The day’s route was from Haslar back to Cowes and the weather had started to take a turn at this point. We went through a few more manoeuvres and tasks that we had previously learnt and you could see that we were becoming a lot more competent and cohesive as a crew. I saw a hovercraft for the first time, operating between Portsmouth and the Isle of Wight. And later in the day I saw a cruise ship for the first time too, which was pretty cool – they’re not small either. As you can tell, I haven’t seen much and on this trip was also the first time I had instant coffee.
Just before entering Cowes, the weather decided, as it always does in the UK, to do a full 180. The rain started to pour down and the wind picked up. Out to our right was a yacht race and the boats had put up or were putting up spinnakers just before the weather turned. I went down below deck to put extra layers on so didn’t see exactly what happened, but after being flung about in the saloon I made sure to ask. One of the yachts had made a bit of a mess putting up their spinnaker and started to head straight towards us. Being the stand-on vessel, we held our ground. After realizing that this other yacht was in trouble, we took some rather evasive manoeuvres and this is why I was chucked about like a rag doll below deck.
We ended up anchoring up to wait out the rain and, as it settled, we went back out to put the head sail up and take advantage of the stronger winds. In the rush to get the sail down, we hadn’t packed away the reefs very well. As the main sail reached half way up the mast, the mother of all knots presented itself. Eventually, Mac solved this ultimate puzzle and we set off. Of course, as we turned around towards Cowes, the wind disappeared again and we goose winged at around 3-4 knots. Typical!
We found ourselves at the foot of a thunderstorm and within an hour forks of lighting filled the sky and rain came down once more. I had the delight of experiencing this in the pub, beer in hand and a steak on my plate. I later found that Russell, who we met in Hamble, was using his newly acquired VHF license to contact the marina while out in the storm. So much for a weekend of sun.
Day 5 The big goodbye
It was the final day of the course, and now the storm had passed, the weather returned to being delightful. That morning, I enjoyed my brew on the bow of the yacht, taking everything in.
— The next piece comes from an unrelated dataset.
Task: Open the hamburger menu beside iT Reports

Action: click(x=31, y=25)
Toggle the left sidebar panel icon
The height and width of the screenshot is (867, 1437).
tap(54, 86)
By this point, we had covered pretty much everything in the course and the day was spent with one big recap as we slowly made our way back to Hamble. We covered the preventer lines, direction of travel, tacking, gybing, man overboard and much more.
The mood of the yacht was almost bitter sweet. Everyone had and was still having a blast, but it was almost time to finish and return to reality. And though I was looking forward to my own bed, I, too, was sad to finish everything.
One last thing we had to do was allow the skippers to experience getting fuel for the yacht and we did this back in Hamble. We sat in line for the fueling station and pulled alongside a Lagoon 62, which was more than impressive. After the yacht was refuelled, we moored up for the last time, cleaned up and packed away our gear.
We all exchanged numbers and I’m sure we will be in contact again. That’s one thing you can be certain of when attending this course, you do meet some great people and you are forced by the environment to get to know each other.
My training experience was a great one and I would definitely do it again. I developed new skills, learned a lot, picked up some great stories and met some fantastic people. I am sending a massive thank you to Mac and everyone at Sailing Logic for hosting a great competent crew course. I would wholeheartedly recommend it to anyone considering going. Just bring sun cream, and be wary of the showers in Port Hamble.